Below this line is the material. Write out only its lines from the one containing "The width and height of the screenshot is (1379, 1006)." through the one containing "This screenshot has height=786, width=833.", both kept, exactly.

_PROVIDED ENTRIES_.
>>

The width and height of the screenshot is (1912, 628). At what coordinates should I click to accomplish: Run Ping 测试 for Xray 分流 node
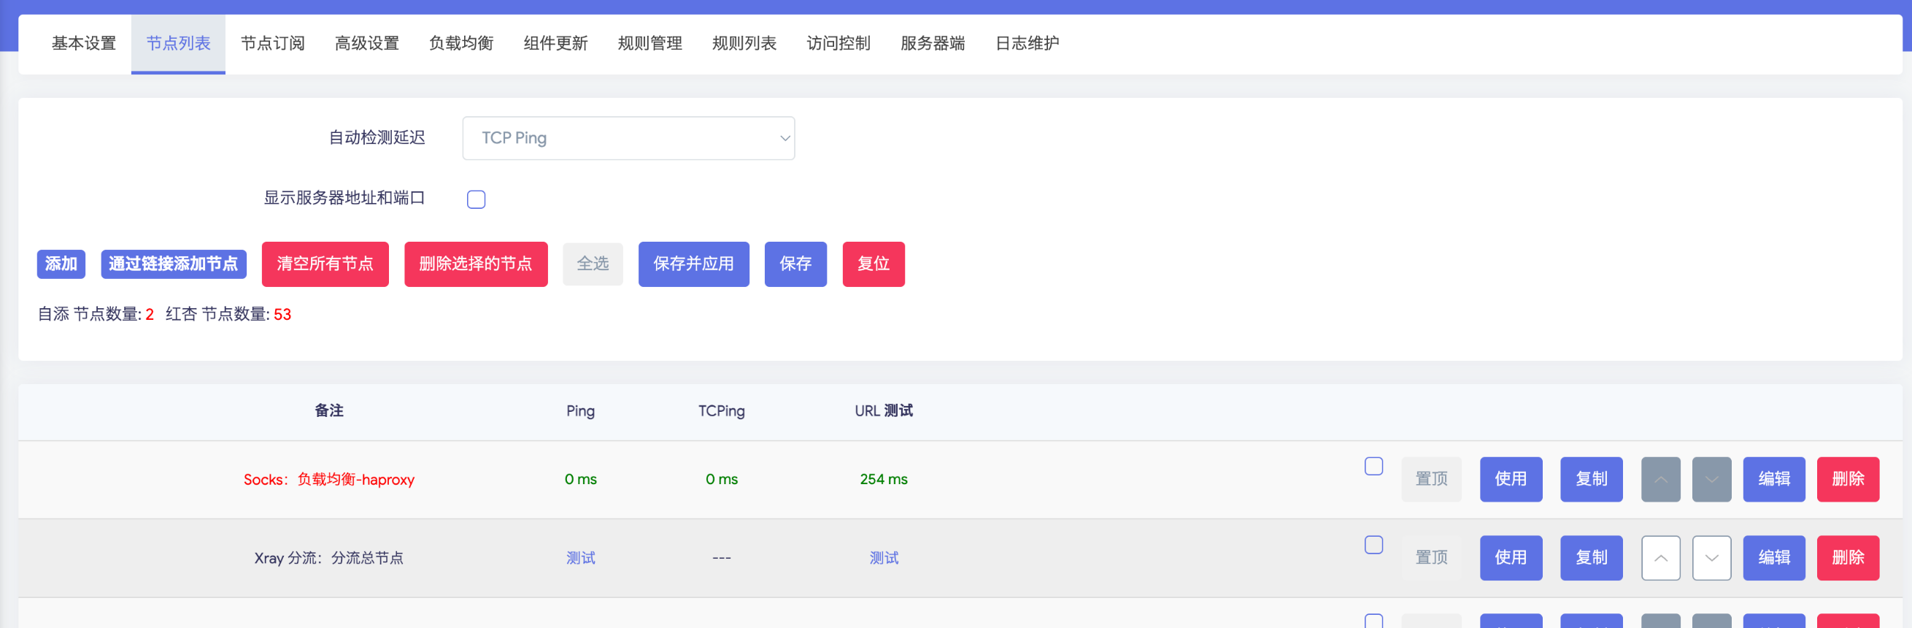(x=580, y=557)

<<
>>

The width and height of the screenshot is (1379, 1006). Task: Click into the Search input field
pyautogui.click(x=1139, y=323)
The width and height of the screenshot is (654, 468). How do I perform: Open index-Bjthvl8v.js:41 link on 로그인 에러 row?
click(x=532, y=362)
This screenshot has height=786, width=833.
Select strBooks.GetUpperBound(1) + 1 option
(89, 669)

<<

_ANSWER AREA_.
The width and height of the screenshot is (1379, 1006). Task: Click into the Search input field
pyautogui.click(x=1139, y=323)
The width and height of the screenshot is (654, 468). How do I perform: Open index-Bjthvl8v.js:41 link on 로그인 에러 row?
click(x=532, y=362)
This screenshot has height=786, width=833.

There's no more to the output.